#### Requirement:
What you should give back is every line from the one containing "The width and height of the screenshot is (1552, 784)." through the last line of the records below, word for word and without pictures.

#### Saved data entries:
****************

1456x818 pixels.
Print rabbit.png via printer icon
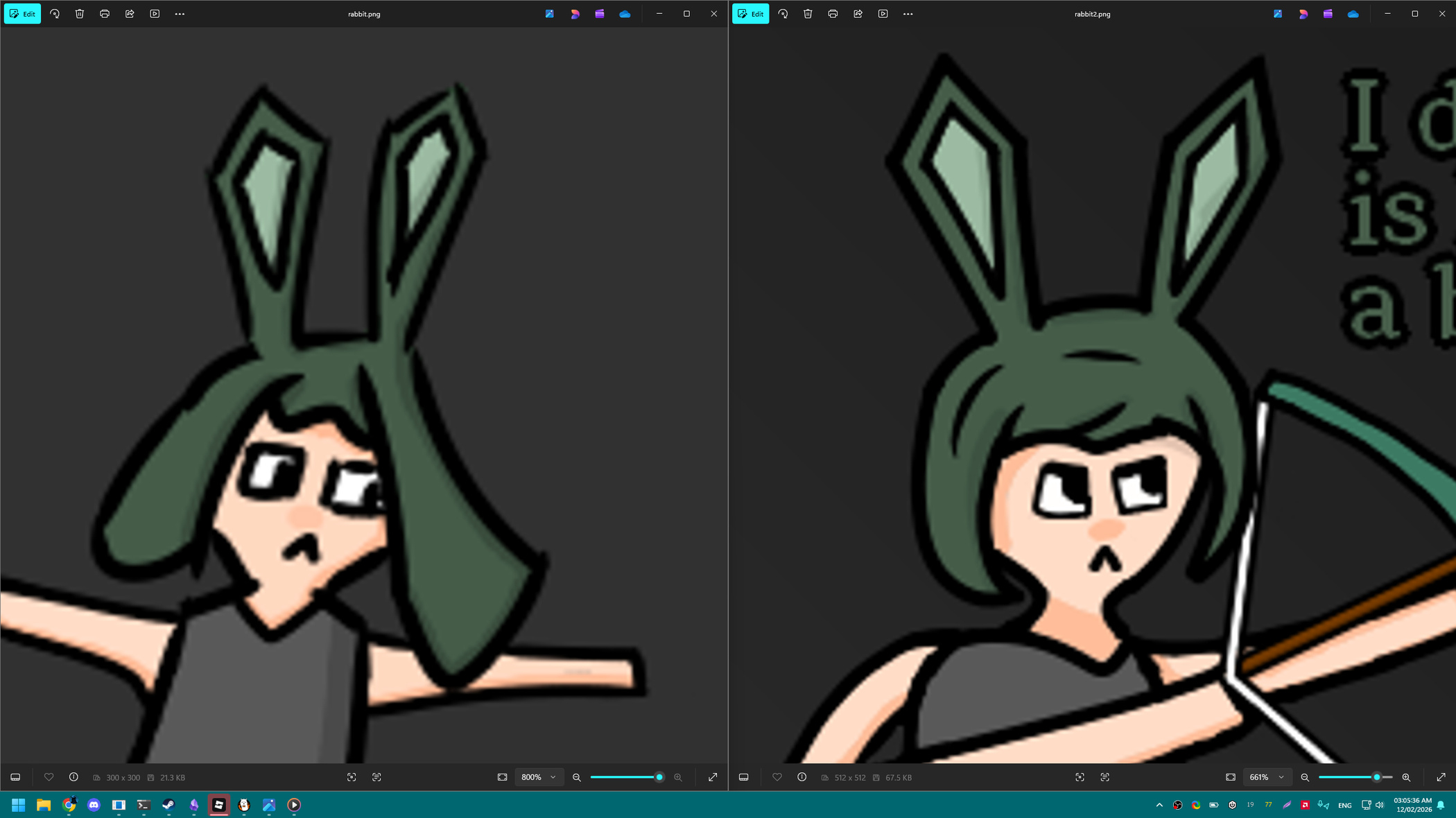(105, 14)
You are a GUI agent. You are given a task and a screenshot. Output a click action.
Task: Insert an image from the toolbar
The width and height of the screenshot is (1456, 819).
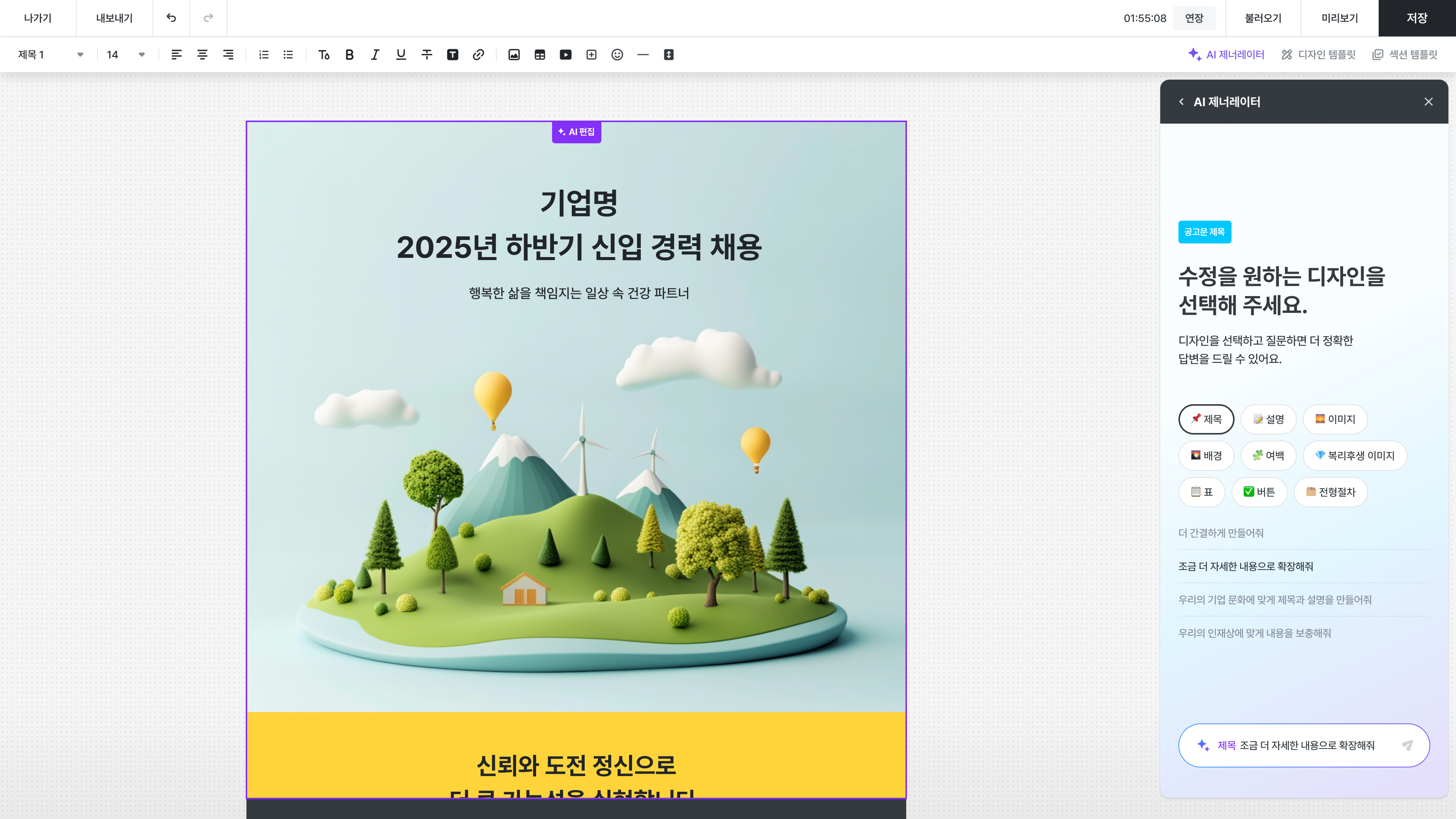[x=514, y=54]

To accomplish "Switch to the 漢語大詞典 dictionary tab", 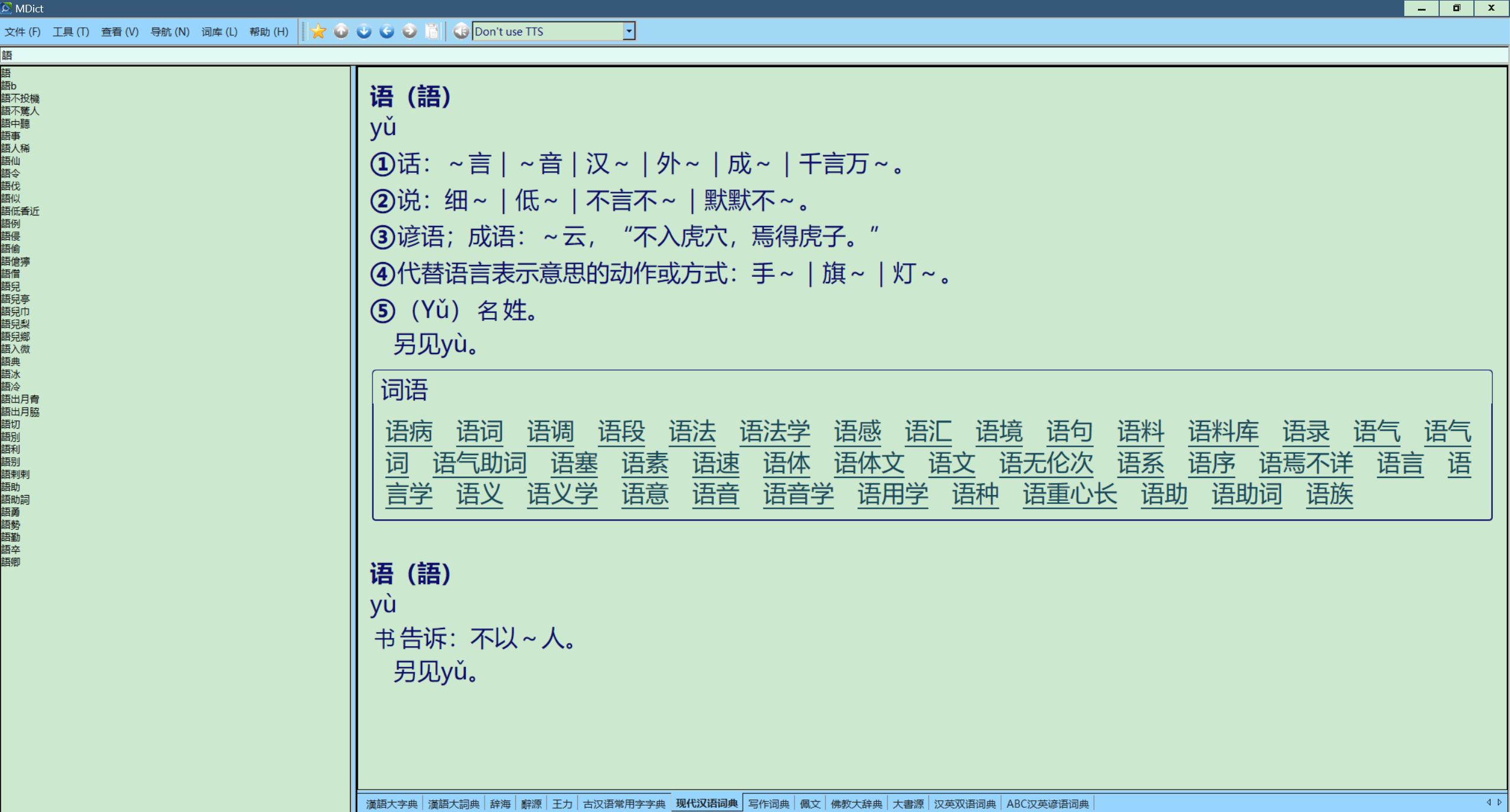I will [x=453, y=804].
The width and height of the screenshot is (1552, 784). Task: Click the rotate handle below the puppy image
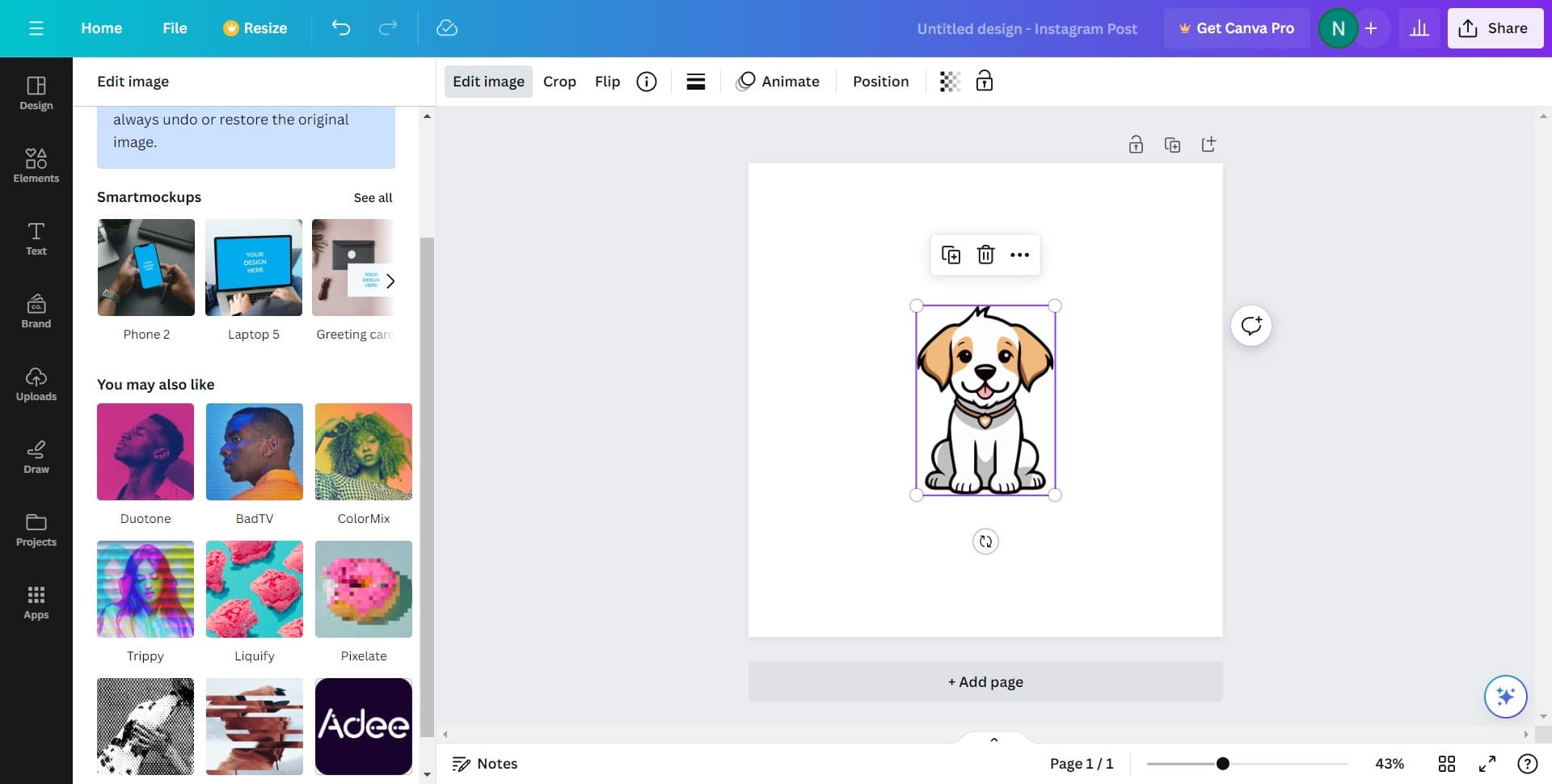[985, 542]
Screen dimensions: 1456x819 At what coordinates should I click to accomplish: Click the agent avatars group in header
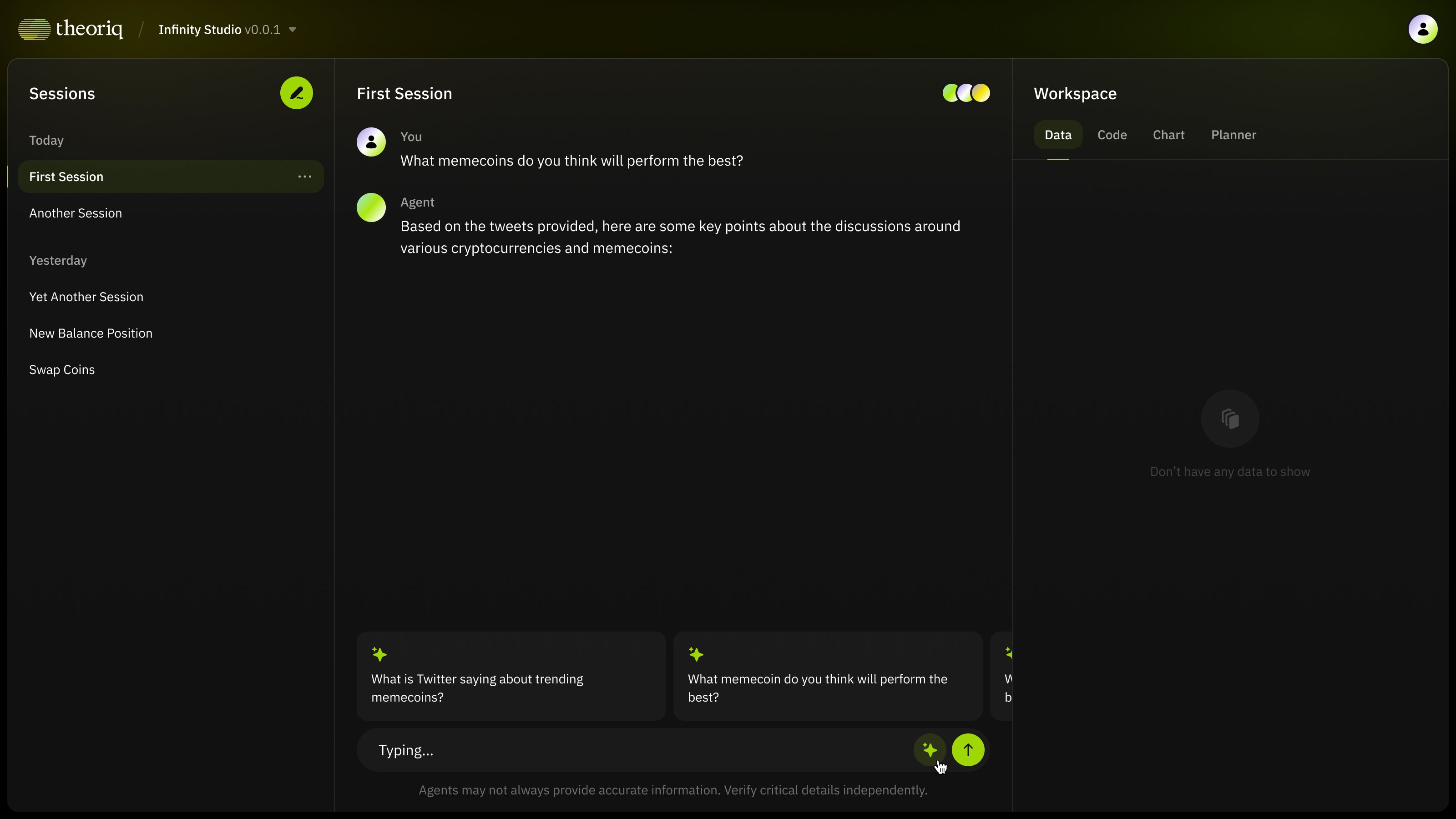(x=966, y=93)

****************

#### Output of the exercise:
The width and height of the screenshot is (1552, 784). Task: Click the rotate handle below the puppy image
[985, 542]
Screen dimensions: 1456x819 At what coordinates should I click to accomplish: Click the agent avatars group in header
(x=966, y=93)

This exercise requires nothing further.